I live in Los Angeles, but my father lives in San Antonio. The other day, I got a phone call from him—he’d been cleaning out a closet in his home and come across a box full of comic books. I had bought them back in the 1970s, and he wanted to know if I wanted him to send them to me. “Sure,” I said. “Who knows? Maybe I can sell some of them.”

The box arrived a few days ago. Some of the comics may have some slight interest for collectors, but the real treasure was several papers I had written while in college. I reproduce one of them here, written for a course I took in 1978 called “The Philosophy of Art”, which was taught by Prof. Nikil Bhattacharya, Ph.D., who apparently is still on the faculty at the University of Texas San Antonio. He is one of the two or three most intelligent men I ever met.

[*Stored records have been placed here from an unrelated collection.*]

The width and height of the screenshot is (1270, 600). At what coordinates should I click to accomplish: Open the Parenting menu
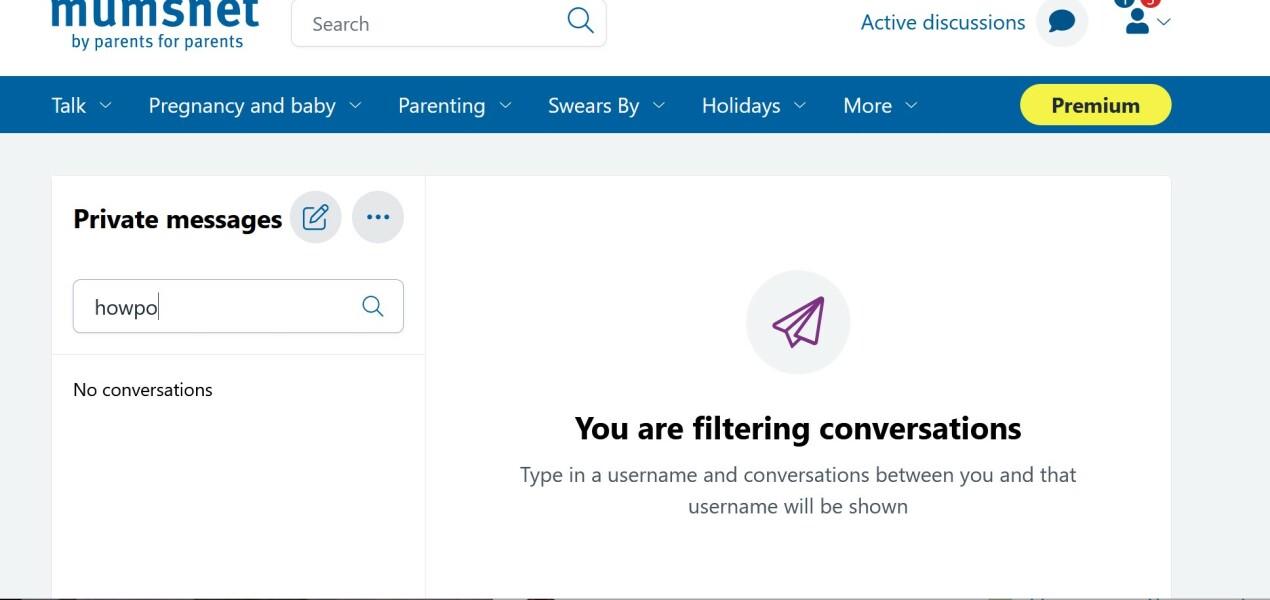(x=441, y=106)
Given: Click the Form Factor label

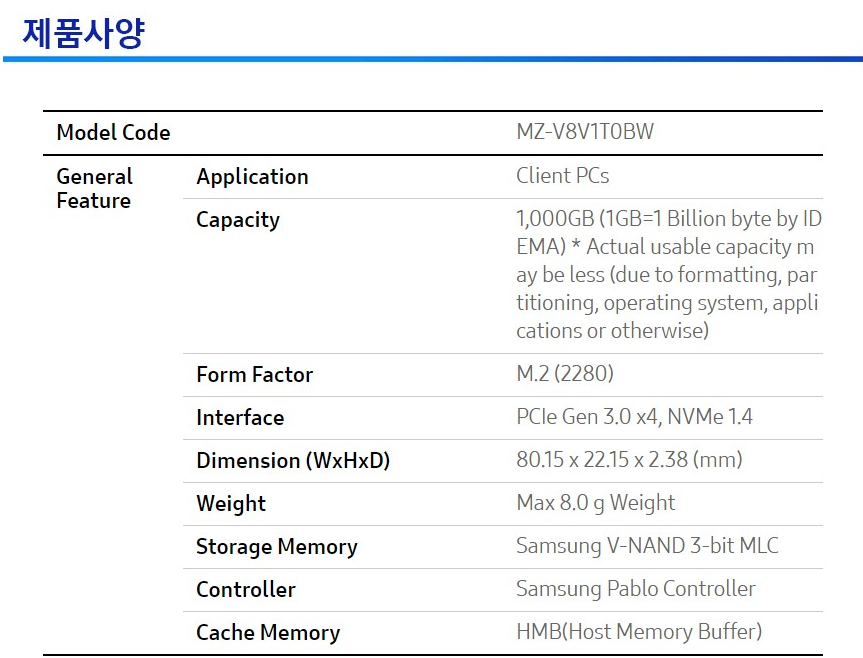Looking at the screenshot, I should (x=254, y=375).
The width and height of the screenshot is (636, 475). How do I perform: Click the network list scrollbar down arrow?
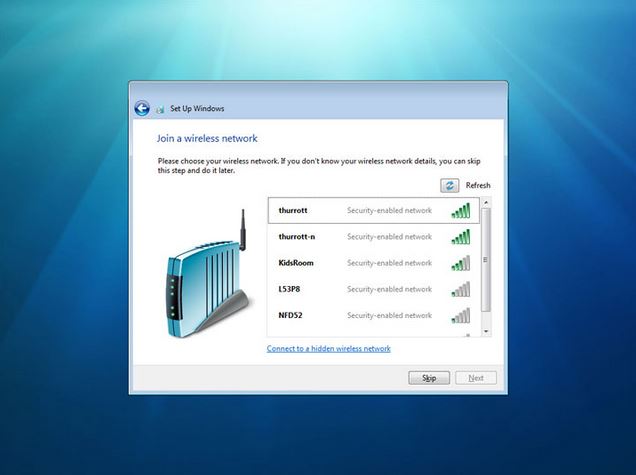click(486, 331)
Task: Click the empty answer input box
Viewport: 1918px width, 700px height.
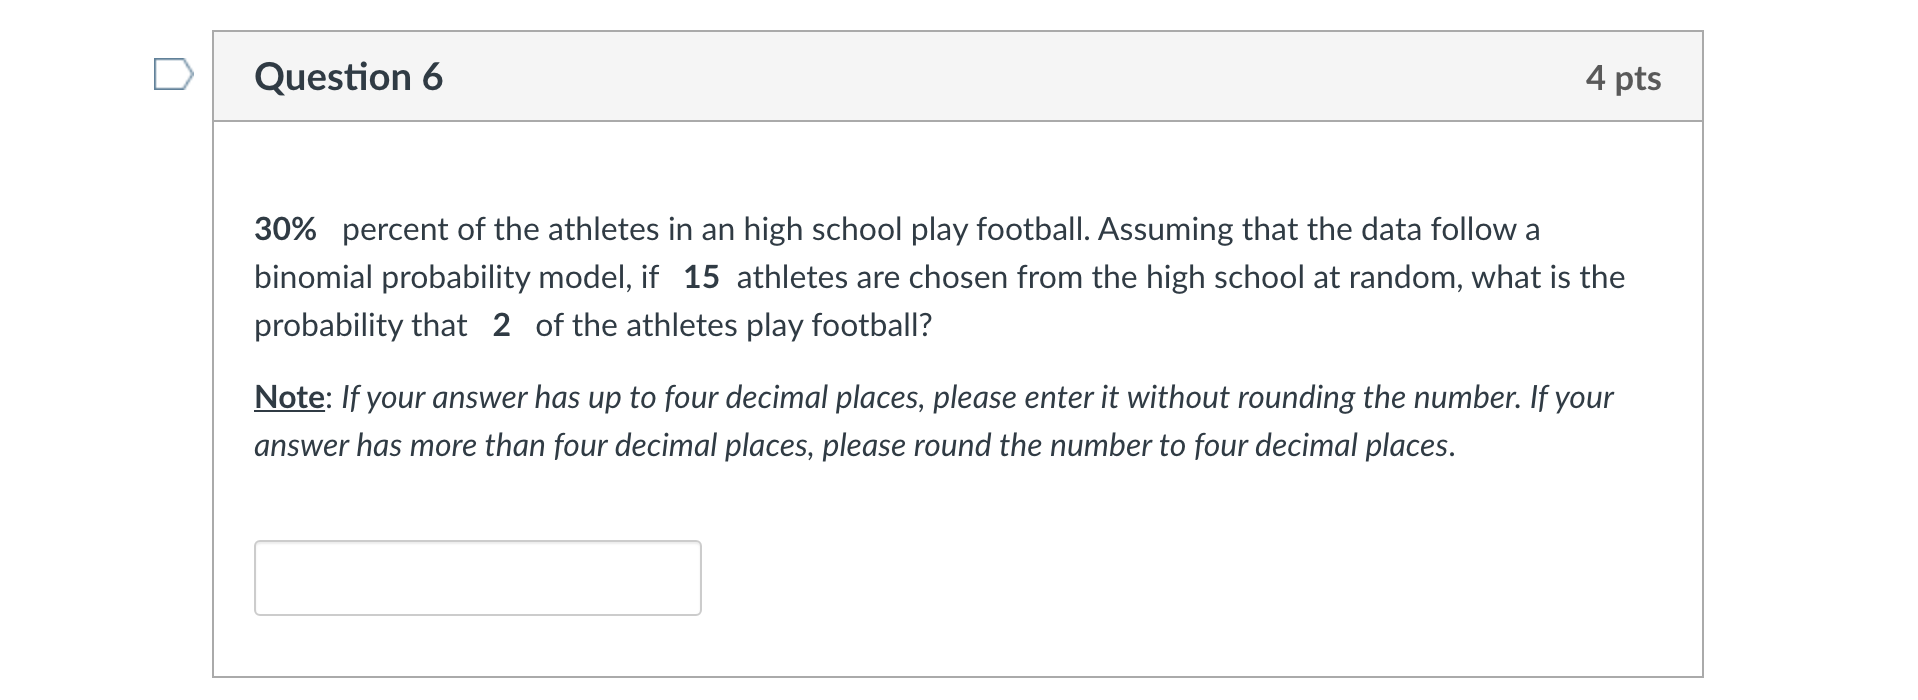Action: [x=477, y=577]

I wrote the paper in the form of a conversation between three real people. Frances Keene was in charge of the humanities program at the Mannes College of Music in New York when I was a student there between 1974 and 1976. Joseph DeClementi was a friend of mine from Staten Island, not a musician, but he was a profound aesthete and a deep intellectual and had a rapier wit. I chose the format as a joke, since Plato’s works are all presented as dialogues, and I knew that Prof. B. would enjoy the gag. He gave me an A-/B+ for the paper.

Thirty plus years later, I’m surprised that the essay-in-the-form-of-a-short-story stands up as well as it does, but I am reminded of what an insufferable snot I could be in college. All right, I know what you’re thinking: What do you mean, in college?

Well, here it is, one of the works of my callow youth. But it wasn’t the pick of the litter.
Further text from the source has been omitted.